Fauci warns U.S. Senate that coronavirus vaccine will take time to develop

WASHINGTON (Reuters) - Leading U.S. infectious disease expert Anthony Fauci on Tuesday warned Congress that while the federal government is working to help manufacture a vaccine against the new coronavirus, its development "might take some time" to come to market.

As a result, Fauci told a Senate health committee in prepared testimony, the nation's efforts to battle the deadline virus and the COVID-19 disease it triggers should be "focused on the proven public health practices of containment and mitigation."

In remarks to the New York Times before the hearing, Fauci warned that moving too quickly to ease restrictions on business and social life will put lives at risk from the coronavirus pandemic and hamper the economic recovery.

Fauci was expected to tell a U.S. Senate committee that states should not forge ahead without first meeting administration guidelines for 14 days of declining cases, the New York Times reported, citing an email from Fauci.

"If we skip over the checkpoints ... we risk the danger of multiple outbreaks throughout the country," the newspaper quoted Fauci, the director of the National Institute of Allergy and Infectious Diseases, as saying. "This will not only result in needless suffering and death, but would actually set us back on our quest to return to normal."

Fauci was set to appear on Tuesday at the Republican-controlled Senate committee on health, education, labor and pensions after the White House blocked the 79-year-old infectious disease expert from testifying to a Democratic-controlled House of Representatives panel, calling it "counterproductive."
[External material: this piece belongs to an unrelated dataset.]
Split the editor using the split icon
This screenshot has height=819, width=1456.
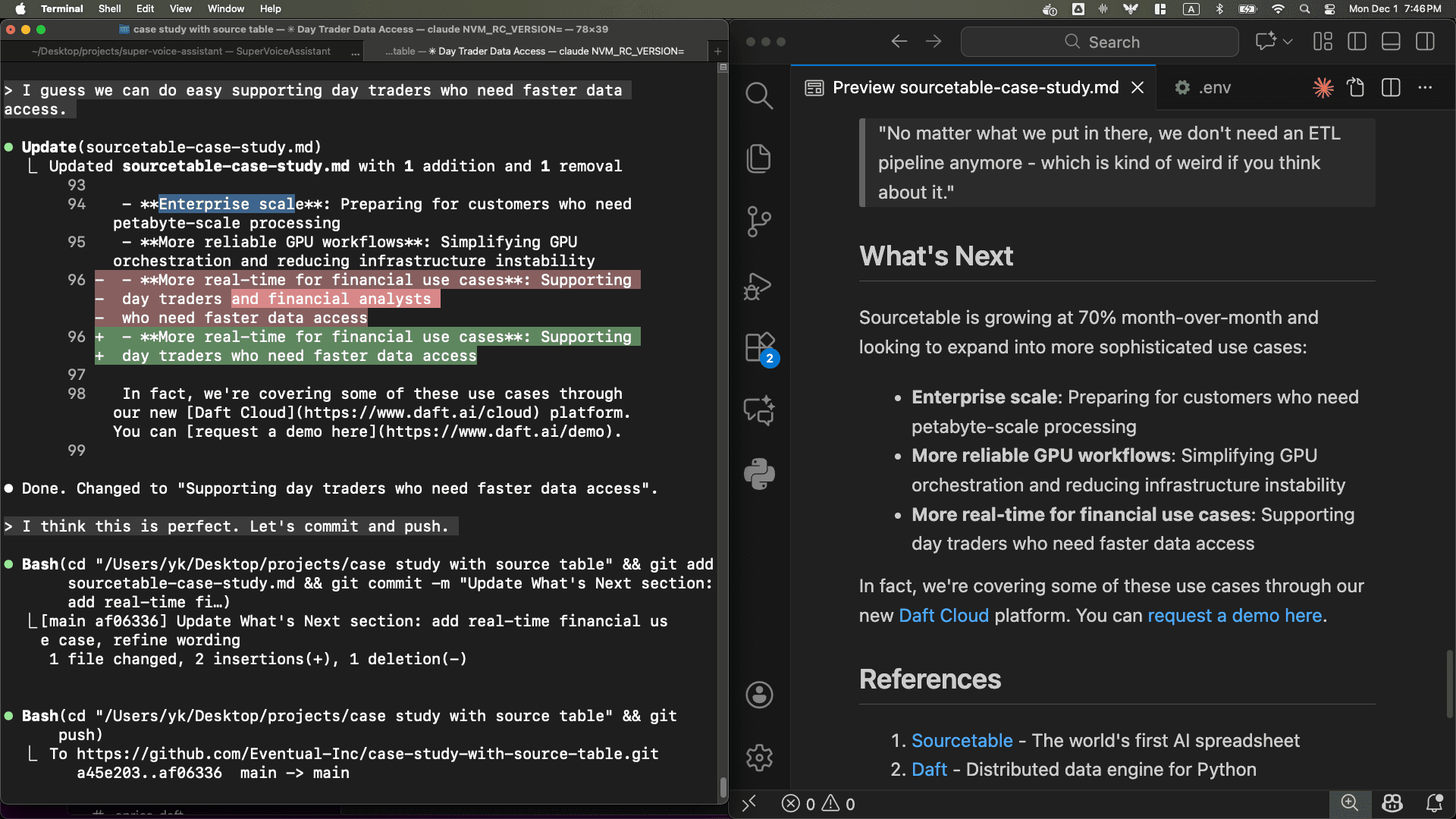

"All roads back to work and back to school run through testing and that what our country has done so far on testing is impressive, but not nearly enough," Lamar Alexander, the Republican chairman of the Senate committee, said in an opening statement to Tuesday's hearing.

Alexander is also self-quarantining in his home state of Tennessee for 14 days after a member of his staff tested positive. Alexander chaired the hearing virtually.

Republican President Donald Trump, who previously made the strength of the economy central to his pitch for his November re-election, has encouraged states to reopen businesses that had been deemed non-essential amid the pandemic.

His administration has largely left it to states to decide whether and how to reopen. State governors are taking varying approaches, with a growing number relaxing tough restrictions enacted to slow the outbreak, even as opinion polls show most Americans are concerned about reopening too soon.

Senate Democratic leader Chuck Schumer, told MSNBC on Monday: "Dr. Fauci will have the opportunity to testify for the first time with Donald Trump not lurking over his shoulder."

Schumer urged Fauci: "Tell us the truth. That's your obligation as an administration official and as an American." Fauci has taken part in White House task force briefings led by Trump, coordinating Washington's response to the coronavirus.

Others testifying on Tuesday include U.S. Centers for Disease Control and Prevention Director Robert Redfield, Assistant Secretary for Health Brett Giroir and Food and Drug Administration Commissioner Stephen Hahn. Each will testify remotely.

Fauci, Redfield and Hahn have been taking self-quarantine steps after coming into contact with someone who tested positive for the virus, which causes the highly contagious respiratory disease COVID-19.